Trump administration to end refueling for Saudi coalition aircraft in Yemen
By JOHN HUDSON AND MISSY RYAN | The Washington Post | Published: November 9, 2018
The Trump administration is ending the practice of refueling Saudi coalition aircraft, halting the most tangible and controversial aspect of U.S. support for the kingdom's three-year war in Yemen, people familiar with the situation said.
The move comes amid escalating criticism of Saudi Arabia's conduct in the war. Lawmakers from both parties have demanded that the United States suspend weapons sales to Riyadh and cut off aerial refueling of aircraft flown by the Saudi coalition, which monitoring groups have accused of killing thousands of unarmed civilians.
While the individuals familiar with the discussions said a decision is expected to be made public in coming days, Col. Robert Manning III, a Pentagon spokesman, said: "We have ongoing discussions with our partners, but have nothing to announce at this time."
Analysts said the move would limit Saudi Arabia's ability to conduct bombing missions.
"This marks the first time that the United States has taken a concrete measure to rein in the Saudi war effort," said Bruce Riedel, a former CIA officer and scholar at the Brookings Institution. "Two administrations have basically given the Saudis a blank check to do whatever they wanted.
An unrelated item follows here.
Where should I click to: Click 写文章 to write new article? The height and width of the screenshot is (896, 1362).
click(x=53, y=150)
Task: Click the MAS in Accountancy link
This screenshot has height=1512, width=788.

Now it will be harder for the Saudis to carry out airstrikes deep into Yemeni territory, going after the capital for instance."
It wasn't immediately clear whether the move was initiated by Washington or Riyadh, both of which are anticipating a tougher congressional stance on the war. Several of the individuals, who spoke on the condition of anonymity to discuss a decision that had not been made public, said the move was prompted at least in part by the Saudi military's increased aerial refueling capability.
The decision is not expected to have a significant effect on air operations by the United Arab Emirates, a member of the coalition, which are flown from just across the Red Sea in Eritrea and primarily target al-Qaeda militants rather than the Houthi rebels.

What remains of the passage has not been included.